Governor of Sind
- In office 726–731
- Monarch: Hisham ibn Abd al-Malik
- Preceded by: Al-Junayd ibn Abd al-Rahman al-Murri
- Succeeded by: Al-Hakam ibn Awana

Personal details
- Parent: Zayd al-Utbi

= Tamim ibn Zayd al-Utbi =

Tamim ibn Zayd al-Utbi (تميم بن زيد العتبي) was the caliphal governor of Sind in 726–731. He succeeded al-Junayd ibn Abd al-Rahman al-Murri.
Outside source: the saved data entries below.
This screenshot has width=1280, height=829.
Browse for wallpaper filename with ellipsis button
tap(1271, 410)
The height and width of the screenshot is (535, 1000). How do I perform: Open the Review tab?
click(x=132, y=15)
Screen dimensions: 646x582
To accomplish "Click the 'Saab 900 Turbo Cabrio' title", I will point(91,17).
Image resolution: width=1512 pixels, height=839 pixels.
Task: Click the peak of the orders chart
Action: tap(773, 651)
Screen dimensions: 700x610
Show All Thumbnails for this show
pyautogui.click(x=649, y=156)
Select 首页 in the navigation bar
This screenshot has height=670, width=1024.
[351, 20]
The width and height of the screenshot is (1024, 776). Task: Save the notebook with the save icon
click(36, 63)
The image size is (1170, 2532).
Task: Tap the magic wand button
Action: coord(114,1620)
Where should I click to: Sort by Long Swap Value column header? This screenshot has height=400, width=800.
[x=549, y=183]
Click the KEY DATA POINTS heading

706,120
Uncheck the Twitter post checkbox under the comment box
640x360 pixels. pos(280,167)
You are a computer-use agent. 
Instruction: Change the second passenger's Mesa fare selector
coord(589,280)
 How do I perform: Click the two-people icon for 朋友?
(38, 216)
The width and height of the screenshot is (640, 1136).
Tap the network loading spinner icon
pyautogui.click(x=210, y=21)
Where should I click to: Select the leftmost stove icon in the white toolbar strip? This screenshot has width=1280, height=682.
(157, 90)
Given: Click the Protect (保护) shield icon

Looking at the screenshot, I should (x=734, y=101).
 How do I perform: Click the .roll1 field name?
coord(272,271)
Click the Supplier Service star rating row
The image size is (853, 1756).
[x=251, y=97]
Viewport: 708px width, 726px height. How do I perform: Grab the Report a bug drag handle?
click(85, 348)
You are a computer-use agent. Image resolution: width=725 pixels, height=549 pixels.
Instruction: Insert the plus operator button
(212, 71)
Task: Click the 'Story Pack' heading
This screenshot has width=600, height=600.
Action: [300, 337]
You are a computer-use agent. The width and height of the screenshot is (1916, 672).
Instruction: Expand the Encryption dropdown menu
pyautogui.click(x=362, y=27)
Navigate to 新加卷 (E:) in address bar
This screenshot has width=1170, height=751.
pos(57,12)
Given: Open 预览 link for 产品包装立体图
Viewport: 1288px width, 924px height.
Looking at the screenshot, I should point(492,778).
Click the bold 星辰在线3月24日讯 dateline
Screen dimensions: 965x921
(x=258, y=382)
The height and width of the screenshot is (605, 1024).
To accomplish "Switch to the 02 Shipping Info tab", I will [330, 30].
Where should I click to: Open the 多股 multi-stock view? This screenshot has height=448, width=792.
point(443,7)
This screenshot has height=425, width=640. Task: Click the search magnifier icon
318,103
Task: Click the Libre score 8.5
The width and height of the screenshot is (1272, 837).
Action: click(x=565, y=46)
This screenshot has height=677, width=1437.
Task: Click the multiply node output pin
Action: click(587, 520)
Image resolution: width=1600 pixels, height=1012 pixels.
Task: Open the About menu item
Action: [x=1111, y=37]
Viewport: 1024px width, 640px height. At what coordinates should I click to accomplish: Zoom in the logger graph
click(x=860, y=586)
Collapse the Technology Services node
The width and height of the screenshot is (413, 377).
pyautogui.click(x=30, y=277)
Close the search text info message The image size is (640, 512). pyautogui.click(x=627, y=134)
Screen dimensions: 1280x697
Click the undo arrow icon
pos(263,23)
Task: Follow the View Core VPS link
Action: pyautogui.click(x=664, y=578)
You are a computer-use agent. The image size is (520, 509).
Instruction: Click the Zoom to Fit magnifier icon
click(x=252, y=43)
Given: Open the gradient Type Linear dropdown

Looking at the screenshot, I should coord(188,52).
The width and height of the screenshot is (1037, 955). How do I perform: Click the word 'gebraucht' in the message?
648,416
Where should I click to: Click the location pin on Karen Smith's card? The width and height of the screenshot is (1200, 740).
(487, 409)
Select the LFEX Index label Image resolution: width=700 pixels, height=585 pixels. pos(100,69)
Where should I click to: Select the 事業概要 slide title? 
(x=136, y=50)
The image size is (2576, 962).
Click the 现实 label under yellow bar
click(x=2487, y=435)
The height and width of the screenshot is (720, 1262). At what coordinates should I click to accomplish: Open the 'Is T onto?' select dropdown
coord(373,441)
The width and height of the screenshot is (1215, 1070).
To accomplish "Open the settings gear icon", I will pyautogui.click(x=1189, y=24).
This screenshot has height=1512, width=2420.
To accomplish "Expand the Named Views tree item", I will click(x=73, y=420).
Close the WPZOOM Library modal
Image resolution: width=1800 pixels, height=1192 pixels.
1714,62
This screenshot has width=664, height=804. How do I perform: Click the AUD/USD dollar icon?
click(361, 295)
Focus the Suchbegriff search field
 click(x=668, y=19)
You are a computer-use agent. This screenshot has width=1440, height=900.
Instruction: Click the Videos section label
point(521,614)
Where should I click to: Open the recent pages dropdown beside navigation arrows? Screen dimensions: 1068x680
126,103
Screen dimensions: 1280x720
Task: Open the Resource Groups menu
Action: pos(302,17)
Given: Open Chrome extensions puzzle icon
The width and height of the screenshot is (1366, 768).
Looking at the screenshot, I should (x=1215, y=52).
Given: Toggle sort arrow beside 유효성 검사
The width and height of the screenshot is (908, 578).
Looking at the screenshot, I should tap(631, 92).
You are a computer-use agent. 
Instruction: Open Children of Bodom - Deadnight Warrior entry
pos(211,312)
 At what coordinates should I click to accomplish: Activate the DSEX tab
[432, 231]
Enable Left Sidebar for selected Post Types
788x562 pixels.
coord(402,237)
In 726, the Umayyads replaced al-Junayd with Tamim as the governor of Sind. During the next few years, all of the gains made by Junayd were lost. The Arab records do not explain why, except to state that the Caliphate's troops, drawn from distant lands, abandoned their posts in India and refused to go back. The historian Khalid Yahya Blankinship mentions the possibility that the Indians revolted, but deemed it more likely that the cause of the losses stemmed from internal issues among the Arabs.

He is reported to have been buried in Debal.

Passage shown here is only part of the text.